> Text shown:
◆ ◆ ◆

After years of protracted struggle, the victory was at last won. The slave trade was finally abolished through all the British empire; and not only so, but the English nation committed, with the whole force of its national influence, to seek the abolition of the slave trade in all the nations of the earth. But the wave of feeling did not rest there; the investigations had brought before the English conscience the horrors and abominations of slavery itself, and the agitation never ceased till slavery was finally abolished through all the British provinces. At this time the religious mind and conscience of England gained, through this very struggle, a power which it never has lost. The principle adopted by them was the same so sublimely adopted by the church in America in reference to the foreign missionary cause: “The field is the world.” They saw and felt that, as the example and practice of England had been powerful in giving sanction to this evil, and particularly in introducing it into America, there was the greatest reason why she should never intermit her efforts till the wrong was righted throughout the earth.

Clarkson, to his last day, never ceased to be interested in the subject, and took the warmest interest in all movements for the abolition of slavery in America.

At the Ipswich depot we were met by a venerable lady, the daughter of Clarkson’s associate, William Dillwyn. She seemed overjoyed to meet us, and took us at once into her carriage, and entertained us all our way to the hall by anecdotes and incidents of Clarkson and his times. She read me a manuscript letter from him, written at a very advanced age, in which he speaks with the utmost ardor and enthusiasm of the first antislavery movements of Cassius M. Clay in Kentucky. She described him to me as a cheerful, companionable being, frank and simple-hearted, and with a good deal of quiet humor.

It is remarkable of him that, with such intense feeling for human suffering as he had, and worn down and exhausted as he was by the dreadful miseries and sorrows with which he was constantly obliged to be familiar, he never yielded to a spirit of bitterness or denunciation.

The narrative which he gives is as calm and unimpassioned, and as free from any trait of this kind, as the narratives of the evangelists. Thus riding and talking, we at last arrived at the hall.

The old stone house, the moat, the draw bridge, all spoke of days of violence long gone by, when no man was safe except within fortified walls, and every man’s house literally had to be his castle.

To me it was interesting as the dwelling of a conqueror, as one who had not wrestled with flesh and blood merely, but with principalities and powers, and the rulers of the darkness of this world, and who had overcome, as his great Master did before him, by faith, and prayer, and labor.

We were received with much cordiality by the widow of Clarkson, now in her eighty-fourth year. She has been a woman of great energy and vigor, and an efficient co-laborer in his plans of benevolence.

She is now quite feeble. I was placed under the care of a respectable female servant, who forthwith installed me in a large chamber overlooking the court yard, which had been Clarkson’s own room; the room where, for years, many of his most important labors had been conducted, and from whence his soul had ascended to the reward of the just.

◆ ◆ ◆

> Available data:
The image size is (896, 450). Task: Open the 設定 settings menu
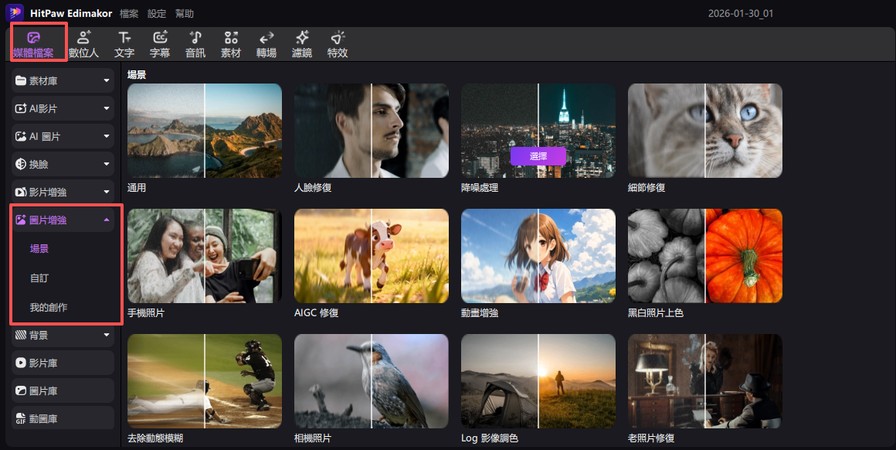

◆ ◆ ◆

> Exercise aim: Write out the account of the visit to Clarkson's home from "We were received" to "plans of benevolence.", substituting "warmth" for "cordiality".

> Full solution:
We were received with much warmth by the widow of Clarkson, now in her eighty-fourth year. She has been a woman of great energy and vigor, and an efficient co-laborer in his plans of benevolence.